Au bout d’une petit demi-heure que le set rentre dans une nouvelle dimension avec quelques titres plus musclés et généreusement chargés en basse. Ceux-ci-remuent la fosse et les gradins qui se mettent à danser. Et c’est là qu’on est alors confronté à LA très bonne surprise du jour : la qualité du son. Forest National est souvent décrié pour son acoustique brouillonne voir carrément médiocre, mais rien de tout ça ce soir. Nous bénéficions d’un son aussi clair que puissant et percutant. On ne serait pas étonné que les riverains de la salle n’aient pas passé une soirée tranquille vu la puissance de ce qu’on a pris dans les oreilles et le reste du corps. Cela nous offre des versions très immersives des titres phares de Bonobo : “Kiara” et “Cirrus” en tête. Ce dernier titre vire en version électro survoltée avant d’amorcer une transition à base de guitares et de sonorités plus naturelles. Cet instant du concert constitue probablement un des moments les plus marquants de la soirée. On note aussi l’énorme travail du batteur sur ces différents titres.

Faire de l’électro qui fracasse tout avec méthode et doigté est une chose, et Bonobo en maîtrise l’art (tout comme Jon Hopkins, autre spécialiste de la fragmentation sonore) mais réussir à y intégrer des sonorités plus organiques en est une autre. C’est ainsi que le titre “Bambo Kando Groya” et ses rythmes africains emmène le public au plus profond de l’Afrique noire et de ses chants traditionnels. Même immersion aux airs de globe-trotter avec “We Could Forever” et ses influences latinos où nous voyons aussi apparaître une flûte traversière avec sa ritournelle entêtante et dansante. C’est aussi à ce moment du concert que la chanteuse revient sur scène pour des passages plus tranquilles. La dance machine se remet malgré tout en route au son de sa voix avec “No Reason”. Ce titre, comme beaucoup d’autres, s’étire et permet à Bonobo de développer tout le relief et les couleurs de ses compositions. C’est ainsi qu’après une passage aux airs de grosse attaque de basses et de beats, il s’achève en douceur et à capella. Ce titre à lui seul résume assez bien toute la gamme sonore et technique que Bonobo déploie ce soir à Forest National.

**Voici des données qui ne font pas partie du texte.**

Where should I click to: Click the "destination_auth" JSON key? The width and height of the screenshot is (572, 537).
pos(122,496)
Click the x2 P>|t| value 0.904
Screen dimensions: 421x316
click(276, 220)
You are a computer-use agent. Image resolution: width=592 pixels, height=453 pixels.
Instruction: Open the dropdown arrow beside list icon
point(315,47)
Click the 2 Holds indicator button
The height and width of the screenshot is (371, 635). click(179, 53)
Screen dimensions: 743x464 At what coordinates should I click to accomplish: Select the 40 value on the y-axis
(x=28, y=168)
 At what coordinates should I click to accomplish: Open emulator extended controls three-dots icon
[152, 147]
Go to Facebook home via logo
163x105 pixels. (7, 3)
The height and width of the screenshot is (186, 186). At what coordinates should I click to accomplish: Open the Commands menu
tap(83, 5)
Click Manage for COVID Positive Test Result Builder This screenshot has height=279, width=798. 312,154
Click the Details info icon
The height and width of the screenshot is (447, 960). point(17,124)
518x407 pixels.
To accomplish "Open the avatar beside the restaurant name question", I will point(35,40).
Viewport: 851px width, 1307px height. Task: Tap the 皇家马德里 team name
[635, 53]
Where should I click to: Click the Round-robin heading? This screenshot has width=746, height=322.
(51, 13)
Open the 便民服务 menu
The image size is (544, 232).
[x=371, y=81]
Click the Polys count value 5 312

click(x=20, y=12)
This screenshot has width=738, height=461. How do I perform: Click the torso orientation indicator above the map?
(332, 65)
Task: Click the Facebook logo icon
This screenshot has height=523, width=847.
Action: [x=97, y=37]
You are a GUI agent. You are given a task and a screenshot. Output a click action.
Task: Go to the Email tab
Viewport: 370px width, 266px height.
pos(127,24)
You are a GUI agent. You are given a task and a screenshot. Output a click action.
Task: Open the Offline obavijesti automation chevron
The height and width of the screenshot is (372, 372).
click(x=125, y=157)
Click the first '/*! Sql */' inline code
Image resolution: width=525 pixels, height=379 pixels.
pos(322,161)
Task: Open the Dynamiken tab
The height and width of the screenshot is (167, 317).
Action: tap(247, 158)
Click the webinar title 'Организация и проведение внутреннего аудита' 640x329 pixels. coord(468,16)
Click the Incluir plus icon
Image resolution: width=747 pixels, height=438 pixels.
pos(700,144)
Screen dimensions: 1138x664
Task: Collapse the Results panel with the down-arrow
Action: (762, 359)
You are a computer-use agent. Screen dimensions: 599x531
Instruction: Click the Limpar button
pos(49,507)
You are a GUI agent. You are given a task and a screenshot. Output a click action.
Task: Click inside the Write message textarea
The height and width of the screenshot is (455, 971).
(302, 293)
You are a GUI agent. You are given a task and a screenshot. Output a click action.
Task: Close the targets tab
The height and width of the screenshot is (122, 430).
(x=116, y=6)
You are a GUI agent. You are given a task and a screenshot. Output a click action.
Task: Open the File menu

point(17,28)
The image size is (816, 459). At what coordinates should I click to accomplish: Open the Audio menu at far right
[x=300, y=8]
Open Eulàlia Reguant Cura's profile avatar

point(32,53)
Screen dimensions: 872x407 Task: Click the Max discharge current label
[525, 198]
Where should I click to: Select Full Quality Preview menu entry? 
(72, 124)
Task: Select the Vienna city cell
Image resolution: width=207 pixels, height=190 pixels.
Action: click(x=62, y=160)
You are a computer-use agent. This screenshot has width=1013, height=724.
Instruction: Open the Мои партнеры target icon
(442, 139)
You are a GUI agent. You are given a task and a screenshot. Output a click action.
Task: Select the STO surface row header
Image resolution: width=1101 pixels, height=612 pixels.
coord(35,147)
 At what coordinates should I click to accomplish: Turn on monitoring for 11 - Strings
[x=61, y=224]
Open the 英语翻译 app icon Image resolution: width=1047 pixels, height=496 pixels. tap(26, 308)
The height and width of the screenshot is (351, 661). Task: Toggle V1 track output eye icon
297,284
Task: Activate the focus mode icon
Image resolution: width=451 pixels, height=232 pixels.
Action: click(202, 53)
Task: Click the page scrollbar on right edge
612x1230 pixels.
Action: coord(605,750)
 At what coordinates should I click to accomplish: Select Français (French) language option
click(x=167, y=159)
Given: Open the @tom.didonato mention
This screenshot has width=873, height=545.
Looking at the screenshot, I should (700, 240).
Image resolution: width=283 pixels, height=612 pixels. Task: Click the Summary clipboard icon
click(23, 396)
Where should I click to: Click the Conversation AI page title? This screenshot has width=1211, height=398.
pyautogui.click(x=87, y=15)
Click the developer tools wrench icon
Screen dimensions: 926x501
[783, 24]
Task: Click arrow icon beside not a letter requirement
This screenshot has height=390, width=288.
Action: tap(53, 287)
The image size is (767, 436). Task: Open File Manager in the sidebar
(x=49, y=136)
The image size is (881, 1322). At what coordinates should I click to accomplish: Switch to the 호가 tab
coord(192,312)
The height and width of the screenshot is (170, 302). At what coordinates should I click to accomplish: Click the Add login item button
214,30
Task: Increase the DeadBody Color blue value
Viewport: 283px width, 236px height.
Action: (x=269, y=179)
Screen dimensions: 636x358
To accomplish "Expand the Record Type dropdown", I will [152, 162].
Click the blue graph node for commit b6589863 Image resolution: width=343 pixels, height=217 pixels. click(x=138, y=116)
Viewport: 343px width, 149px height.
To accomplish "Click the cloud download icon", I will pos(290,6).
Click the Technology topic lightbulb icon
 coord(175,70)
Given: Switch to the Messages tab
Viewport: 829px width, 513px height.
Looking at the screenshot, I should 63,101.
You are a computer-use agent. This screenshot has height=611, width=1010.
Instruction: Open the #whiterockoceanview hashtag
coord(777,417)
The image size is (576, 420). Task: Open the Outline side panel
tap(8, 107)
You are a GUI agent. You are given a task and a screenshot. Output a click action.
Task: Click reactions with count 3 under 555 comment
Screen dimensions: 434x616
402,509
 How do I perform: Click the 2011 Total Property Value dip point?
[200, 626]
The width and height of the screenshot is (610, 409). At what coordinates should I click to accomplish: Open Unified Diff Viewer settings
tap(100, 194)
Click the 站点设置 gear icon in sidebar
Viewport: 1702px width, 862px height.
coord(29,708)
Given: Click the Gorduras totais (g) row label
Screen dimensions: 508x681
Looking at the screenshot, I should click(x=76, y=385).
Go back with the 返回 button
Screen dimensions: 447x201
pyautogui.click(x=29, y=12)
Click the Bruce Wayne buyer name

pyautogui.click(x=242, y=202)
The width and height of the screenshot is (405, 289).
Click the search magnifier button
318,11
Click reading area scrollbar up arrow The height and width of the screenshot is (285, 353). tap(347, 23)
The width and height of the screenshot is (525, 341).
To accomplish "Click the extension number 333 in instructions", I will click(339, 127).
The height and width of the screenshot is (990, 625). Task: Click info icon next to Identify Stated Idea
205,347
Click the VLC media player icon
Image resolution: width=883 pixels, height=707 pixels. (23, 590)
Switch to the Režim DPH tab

La fin du concert se présente doucement, et Bonobo s’offre un passage très electro sur “Linked”, où il y déchire les beats et les sons. On le répète mais l’acoustique de ce soir est ahurissante. Et ce constat nous amène à en faire un autre : alors que Bonobo propose des albums finalement assez tranquilles qui invitent à la détente et à la douce danse des corps, ce sont des versions finalement très musclées de ses titres qui sont jouées ce soir. Même avec un système sonore dernier cri à la maison, impossible de retrouver la force (sans jamais basculé dans un son de bourrin) de ce qu’on entend ce soir. “Otomo”, lui aussi issu du dernier album, nous offre une fin de set aussi solaire et chaude que dansante et incisive, porté par les samples de lointains chœurs venus des tropiques. Forest National exulte de la fosse jusqu’au gradins. On apprécie la beauté et la chaleur de cet instant. En rappel, Bonobo et ses musiciens reviennent pour deux titres : “Stay The Same” et “Kerala”. Le premier s’inscrit dans une ambiance estivale entre trip-hop et électro-jazz où les cuivres et la chanteuse y marquent une dernière fois leur empreinte sonore. “Kerala” est quand à lui plus rythmé, dansant et festif. C’est face à une arène debout, hurlante et bras en l’air que Bonobo quitte la scène en remerciant Bruxelles pour son accueil chaleureux et ardent.